I've lived here my whole life. I don't think my issue is environmental.


----------



## Larkenfield (Jun 5, 2017)

Well, something must still be attracting you to him because you keep trying. I feel he’s worth it. I believe there’s often something stirring, deep and profound behind his music and I believe that it’s his profound connection with Nature (capital N), that through unspoken (wordless) sound he often speaks for Nature and the forces of Nature are often interacting with each other and he is the detached or impersonal observer. I believe this can be heard in his great symphonies, for instance, I hear a great connection with the natural forces of life in his fourth symphony, which has a sense of the natural forces of life interacting with each other during winter—the aliveness of the trees speaking to each other, the wind, the sense of the stark landscape in winter, the aliveness of Nature as if no one is observing it and the sense of how much the composer loves it. I found it a great experience to open up to these possibilities where the aliveness of Nature comes through his music. Some view the fourth as a very austere and stark symphony, and on the surface it probably is, but I hear more... What I hear is a man who is walking through a winter landscape and willing to be courageous and alone with himself—that he goes into that winter forest as one person and comes out transformed. The music can have a way of speaking to the listener. I believe his music will continue to grow in value and respect as Nature continues to be threatened by industrialism and human carelessness. His symphonies two, four, five and seven are personal favorites.


----------



## Red Terror (Dec 10, 2018)

larold said:


> It doesn't sound idiotic … but I live in Michigan. We had 8 inches of snow last week followed by temperatures as low as 15 below F. A day or two in that period the temp never rose above zero. We don't always have winters that harsh but we have hard winters.
> 
> I am very active, even in winter, and often hike in the snow (where the deer travel) in a large cemetery across the street from my house that's followed by a natural woodland. I often stop to admire winter landscapes.
> 
> I've lived here my whole life. I don't think my issue is environmental.

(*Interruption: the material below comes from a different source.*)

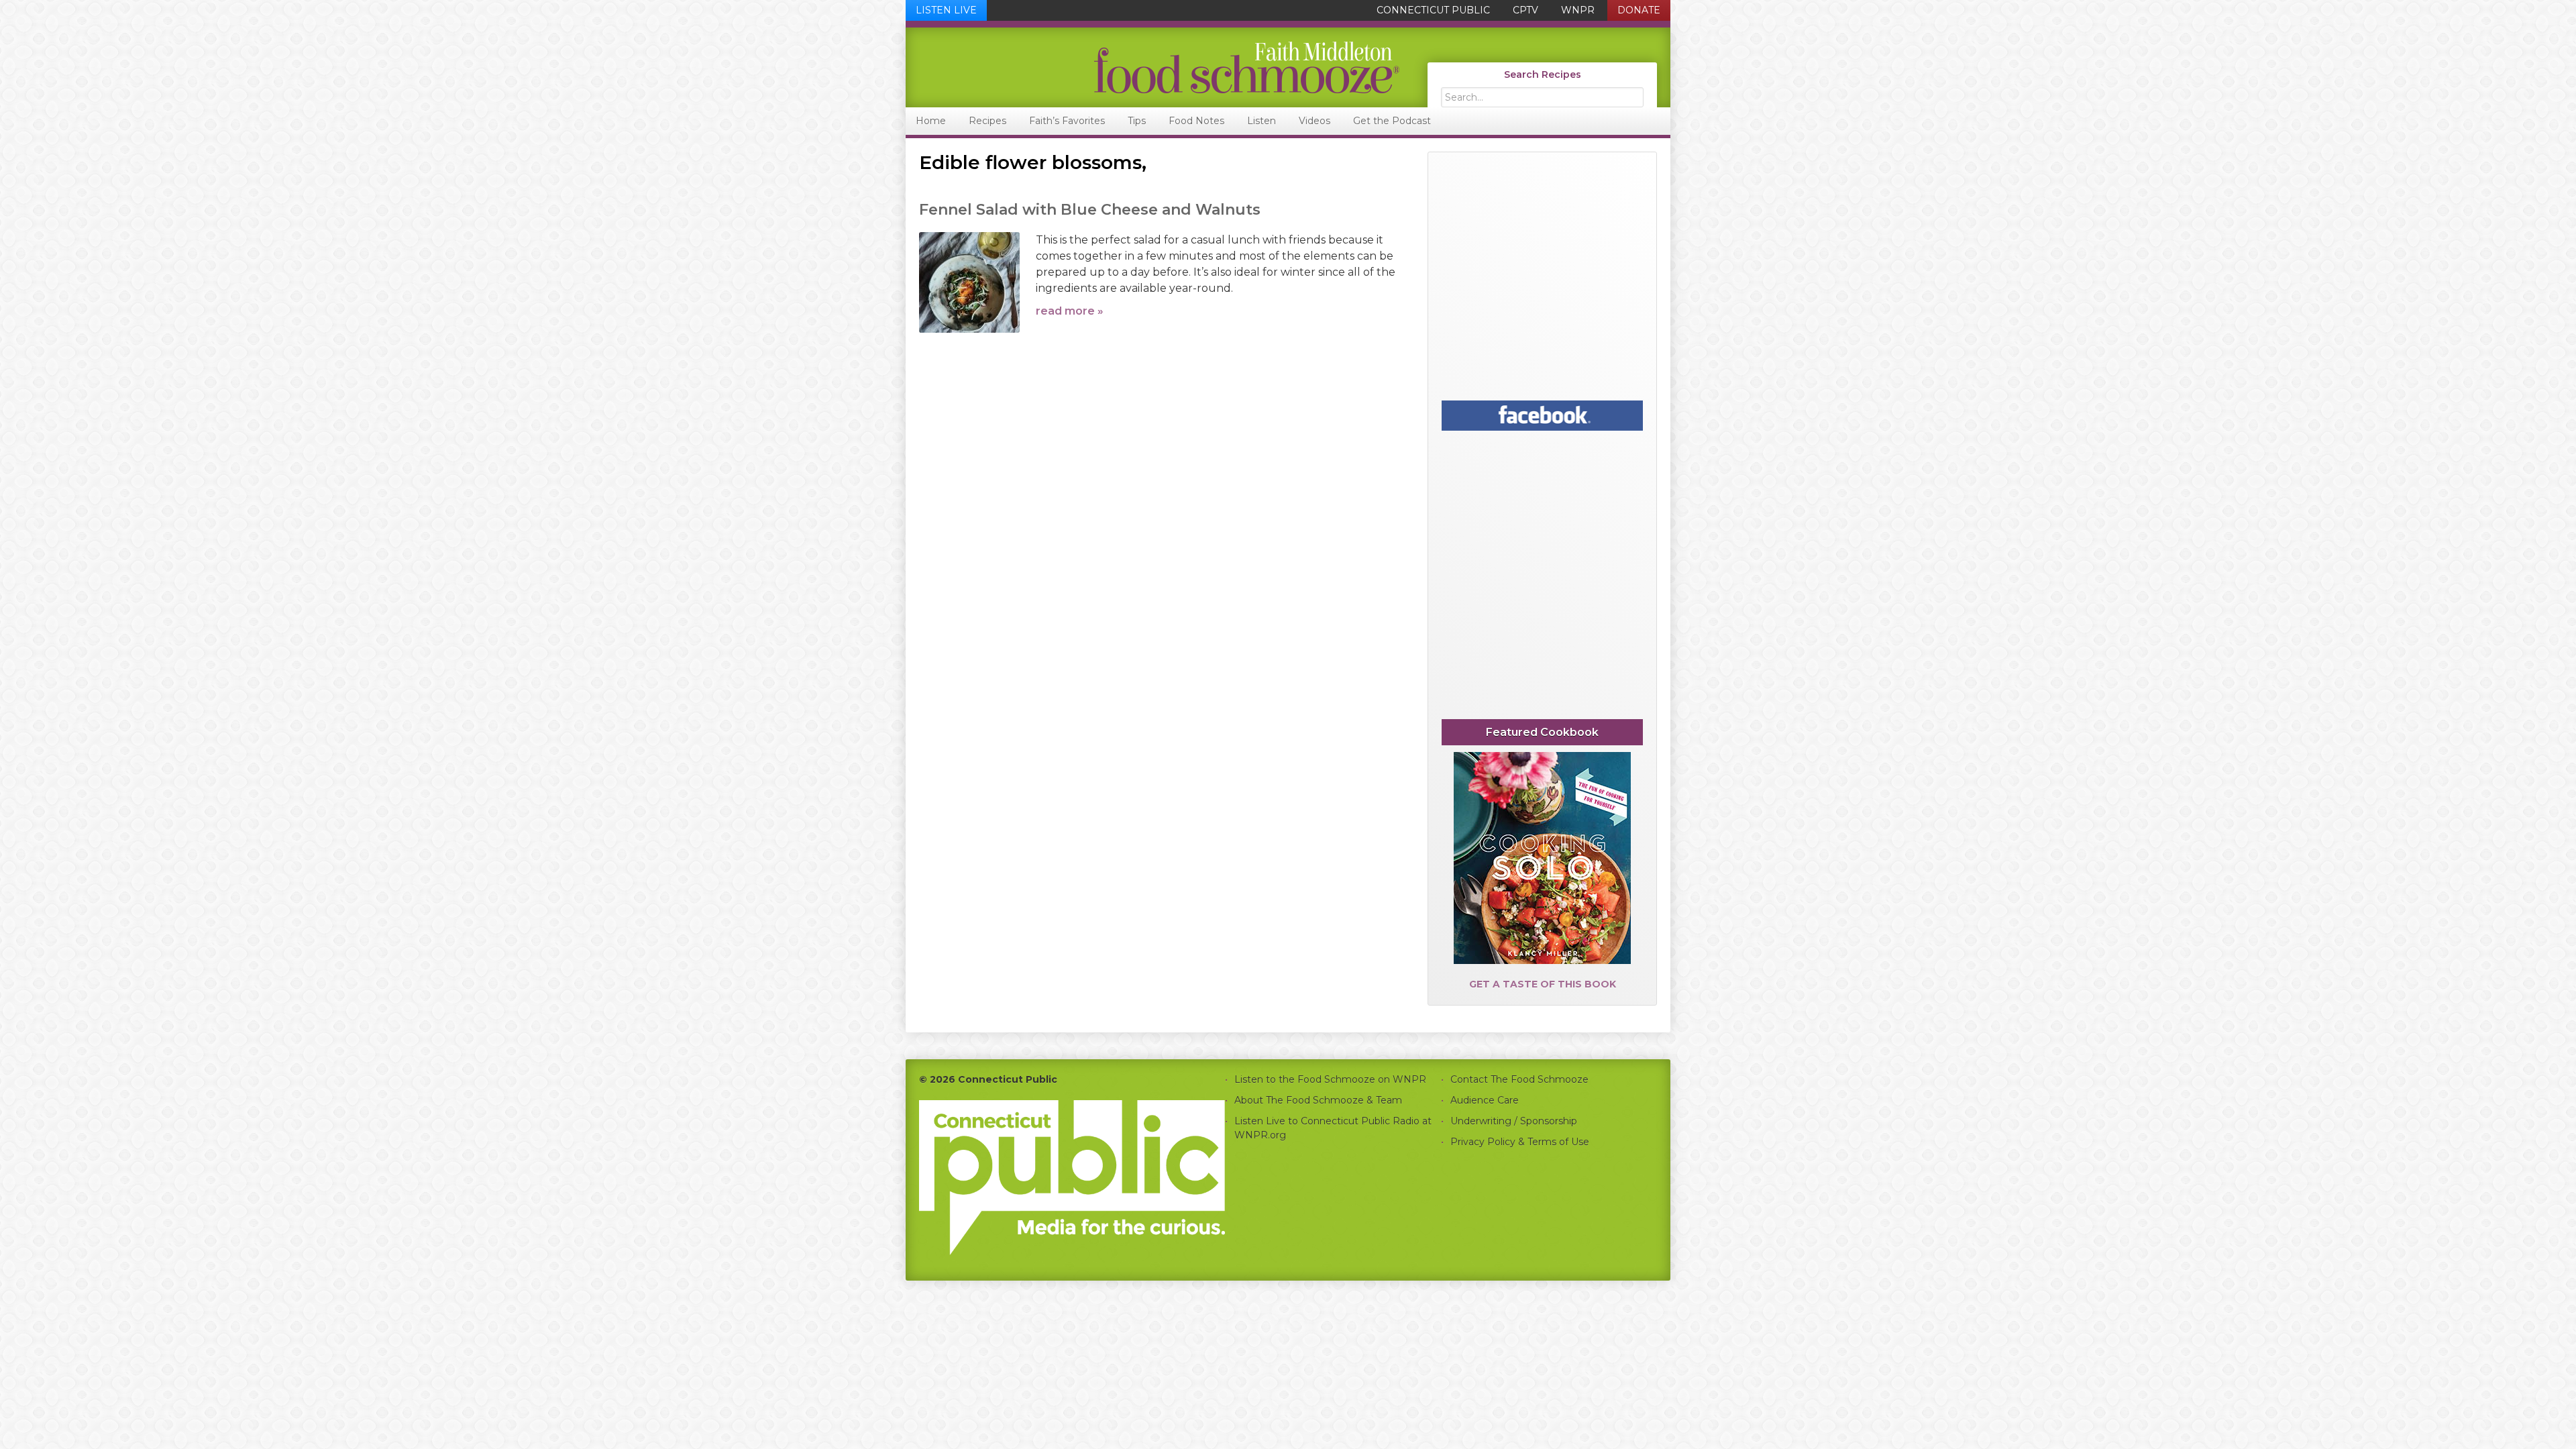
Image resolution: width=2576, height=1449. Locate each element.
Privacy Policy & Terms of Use (1519, 1142)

Frostbite might help. :tiphat:


----------



## mbhaub (Dec 2, 2016)

Your experience parallels mine: in the '70s as I was learning the repertoire, the Sibelius I liked consisted of symphonies 2 & 5, Finlandia, with the violin concerto on the fringe. Not much else. I thought the ubiquitous Karelia Suite was trite. I picked up the Boston/Davis cycle when it came out swearing that this time I was going to get it! Still didn't. Then something happened - I matured, aged? The first symphony suddenly became a favorite. A live performance of the 7th with the London Symphony made the 7th spring to life and the rest was history. Now, Sibelius is one of my favorites. He wrote his share of crap, to be sure. But things like Tapiola, En Saga, Intimate Voices, and so much more are stunning. I got into it so much that I even bought the entire Bis Sibelius "complete" collection. Maddeningly though, as an orchestral performer it's always Finlandia, Karelia, the VC, and Symphony 2.


----------



## Steerpike (Dec 29, 2018)

I recall finding the 2nd symphony really frustrating the first few times I listened to it. There seemed to be a lot of fragmentary themes that weren't developed, especially in the first movement, and it therefore seemed very disjointed. After a bit of perseverance though, the work became a firm favourite.

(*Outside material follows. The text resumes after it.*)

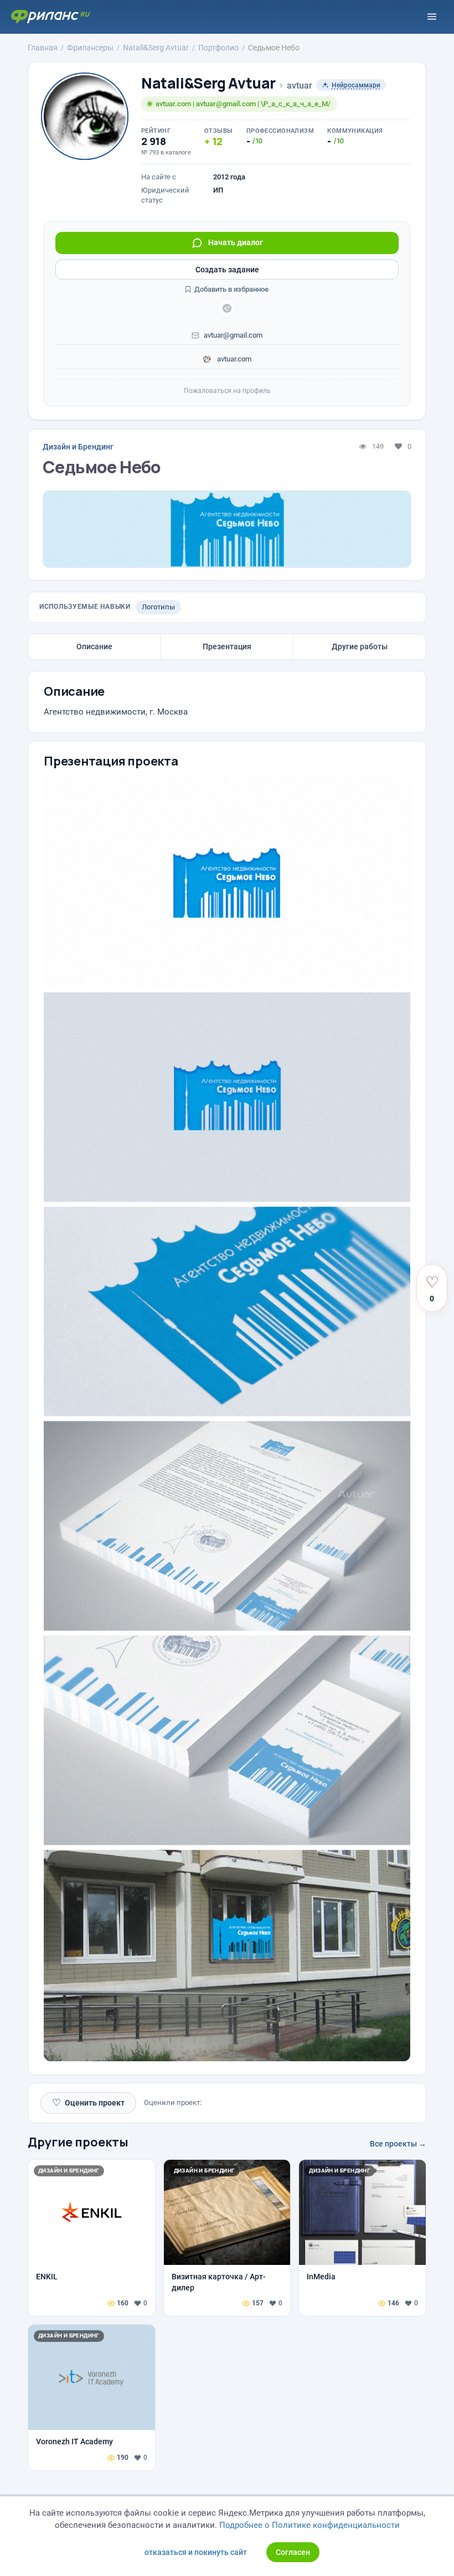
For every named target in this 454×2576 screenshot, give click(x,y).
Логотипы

Now I'm more familiar with his approach, he one of my favourite composers.


----------



## MarkW (Feb 16, 2015)

I have loved the violin concerto since I was a youth and heard Perleman perform it in Symphony Hall. But the rest is harder going. I have the symphonies (also Davis/BSO and Maazel/VPO), and have occasionally enjoyed them,but more often when one comes up on my iPod, I page ahead to another work. I agree that they often sound like a trudge across a tundra landscape until the end, when you spy the sun rising over a distant mountain -- but I've never been able to discern the organizing principle.


----------



## Woodduck (Mar 17, 2014)

larold said:


> Of all the big name composers I had more difficulty connecting with the music of Jean Sibelius than any other. As a young collector in the 1970s I over-listened to his romantic symphonies 1, 2 and 5 and the violin concerto to exhaustion. Beyond those four nothing of his much struck me in a way I could understand. I knew Finlandia, of course, but ignored it.
> 
> That improved over time but, still today after collecting and listening to music for almost half a century, his complicated emotions are often elusive for me. I tried him again with more vigor when I retired age 62 seven years ago; I was able to connect with more of his music -- Symphony 3, Lemminkainen Suite, En Saga, Oceanides, Pelleas and Melisande incidental music, Tapiola -- but connecting with him consistently is still a struggle. His nationalist Finnish music just doesn't register with me like Dvorak and Smetana's Czech music or Elgar and Vaughan Williams' English music.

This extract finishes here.